Son héritage en péril
Lorsqu’en 2014 j’entame le livre l’Enfant de Maria Montessori, je suis pleine de soupçons et d’à priori. Je ne sais pas à quoi m’attendre. Je crois que c’est une forme d’éducation alternative « à la mode » dans laquelle chacun met bien ce qu’il veut : du matériel Nature et Découverte en bois, des enfants qui font ce qu’ils veulent, trop de liberté, pas assez de cadre, de discipline.
Et me voilà troublée. Bouleversée même. Je n’ai pas lu ce livre. Je l’ai dévoré en quelques heures. Le temps, suspendu, et mon corps libre de tout contact, comme en lévitation. Je me dis que j’ai trouvé ma voie dans une autre voix : celle de Maria.
Avec ce livre, Maria Montessori a su déconstruire ma vision de l’Enfant. Et a bâti de nouvelles fondations. Plus justes, Plus saines.
Qu’est-ce-que c’est Montessori ?
Le nom Montessori est celui de la première femme médecin en Italie. Également Pédagogue et sociologue, elle a œuvré sa vie entière à la conception et au développement d’une méthode éducative basée sur l’humble observation scientifique de l’Enfant, sur l’aménagement d’un environnement préparé pour lui et sur la conception d’un matériel adapté aux différentes phases de son développement, de ses besoins et de ses sensibilités.
La pédagogie Montessori repose sur des principes rigoureux tel que le respect des besoins naturels de l’Enfant, des étapes de son développement, de son rythme individuel, de son apprentissage autonome (à travers l’interaction avec son environnement), de son mouvement, de sa liberté d’agir et de faire ses propres expériences.
Près d’un siècle plus tard, son nom, qu’elle n’a jamais protégé, est progressivement devenu une sorte de « marque », de « mode ». Sans que nous ne cherchions à saisir l’ampleur de ses travaux et l’importance capitale de respecter les principes fondamentaux de sa méthode.
Mentir pour vendre
Une liberté d’utilisation de son nom qui a donné lieu à toutes sortes de dérives.
Des livrets d’activités, des jouets, des vêtements, du matériel de puériculture. Tous ces produits qui aujourd’hui se nomment « Montessori » sous prétexte qu’ils sont : en bois, naturels, fonctionnels, épurés, originaux.
Maria, première femme médecin, sociologue, pédagogue, scientifique de renom, a passé tant années de recherches sur le cerveau humain, le développement de l’enfant et ses besoins naturels pour concevoir son matériel, avec des fonctions et dimensions précises, des finalités inhérentes précises, faisant appel à des notions scientifiques rigoureuses.

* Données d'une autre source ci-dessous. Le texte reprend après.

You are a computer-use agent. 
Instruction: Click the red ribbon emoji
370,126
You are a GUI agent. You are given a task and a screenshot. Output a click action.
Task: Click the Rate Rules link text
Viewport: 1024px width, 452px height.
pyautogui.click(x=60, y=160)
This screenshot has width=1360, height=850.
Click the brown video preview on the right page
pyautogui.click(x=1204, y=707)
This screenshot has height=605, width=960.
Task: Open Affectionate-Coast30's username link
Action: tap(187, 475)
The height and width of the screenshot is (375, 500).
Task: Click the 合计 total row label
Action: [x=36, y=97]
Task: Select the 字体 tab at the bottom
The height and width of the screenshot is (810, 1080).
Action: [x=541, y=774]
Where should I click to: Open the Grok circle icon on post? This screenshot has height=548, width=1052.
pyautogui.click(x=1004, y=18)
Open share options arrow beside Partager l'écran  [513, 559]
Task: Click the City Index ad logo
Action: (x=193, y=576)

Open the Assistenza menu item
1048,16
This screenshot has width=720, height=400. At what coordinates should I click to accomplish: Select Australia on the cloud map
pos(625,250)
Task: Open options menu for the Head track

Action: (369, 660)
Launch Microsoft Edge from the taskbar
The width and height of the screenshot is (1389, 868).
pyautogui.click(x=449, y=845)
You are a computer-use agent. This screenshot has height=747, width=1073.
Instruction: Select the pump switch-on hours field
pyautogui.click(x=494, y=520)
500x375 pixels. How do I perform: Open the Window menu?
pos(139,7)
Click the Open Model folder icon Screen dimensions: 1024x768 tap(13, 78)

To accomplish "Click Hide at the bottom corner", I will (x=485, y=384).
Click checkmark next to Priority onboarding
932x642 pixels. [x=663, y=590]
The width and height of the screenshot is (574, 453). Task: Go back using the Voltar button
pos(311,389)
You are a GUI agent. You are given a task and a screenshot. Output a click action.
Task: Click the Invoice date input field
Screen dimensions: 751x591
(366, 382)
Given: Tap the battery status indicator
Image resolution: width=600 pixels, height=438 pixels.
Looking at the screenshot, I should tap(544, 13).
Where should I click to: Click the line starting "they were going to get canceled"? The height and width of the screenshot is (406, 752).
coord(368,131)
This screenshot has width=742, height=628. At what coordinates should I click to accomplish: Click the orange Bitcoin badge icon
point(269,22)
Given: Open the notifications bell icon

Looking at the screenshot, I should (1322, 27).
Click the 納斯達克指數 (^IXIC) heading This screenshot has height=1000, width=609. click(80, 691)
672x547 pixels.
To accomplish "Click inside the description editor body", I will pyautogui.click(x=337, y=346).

Alors, être écolo, respecter son enfant, être créatif, faire du bricolage, insérer des pièce de bois dans une jolie boite, faire des colliers de perles, découper des carrés de papier colorés, ça fait bien, mais ce n’est pas « Montessori ». Ce serait salir le travail titanesque qui se cache derrière ce Nom.
Respecter Maria
Maria Montessori parlait de l’Éducation comme premier instrument du changement de l’humanité. C’est dire ! Une clé pour la paix. Entre tous les hommes. Mais personne n’y prête une sérieuse attention, sinon nous n’en serions pas là aujourd’hui. A nous réveiller un siècle après, avec une École malade. Et des produits « Montessori » pullulant partout sans une once de cohérence et de rigueur.
Après avoir lu l’Enfant, donc, j’ai décidé de reprendre le flambeau à ma toute petite échelle. Par respect pour Maria. Par respect pour l’Enfant. Et nous sommes nombreux :
« Je me tourne aujourd’hui vers vous comme vers une famille qui doit poursuivre sa route. Elle est assurément jeune et forte, mais elle a bien besoin de foi et d’espérance et je voudrais lui donner un guide pour orienter son action. ».
Je finis le livre sur ces mots et un feu jaillit, sinueux, dans les entrailles de mon existence.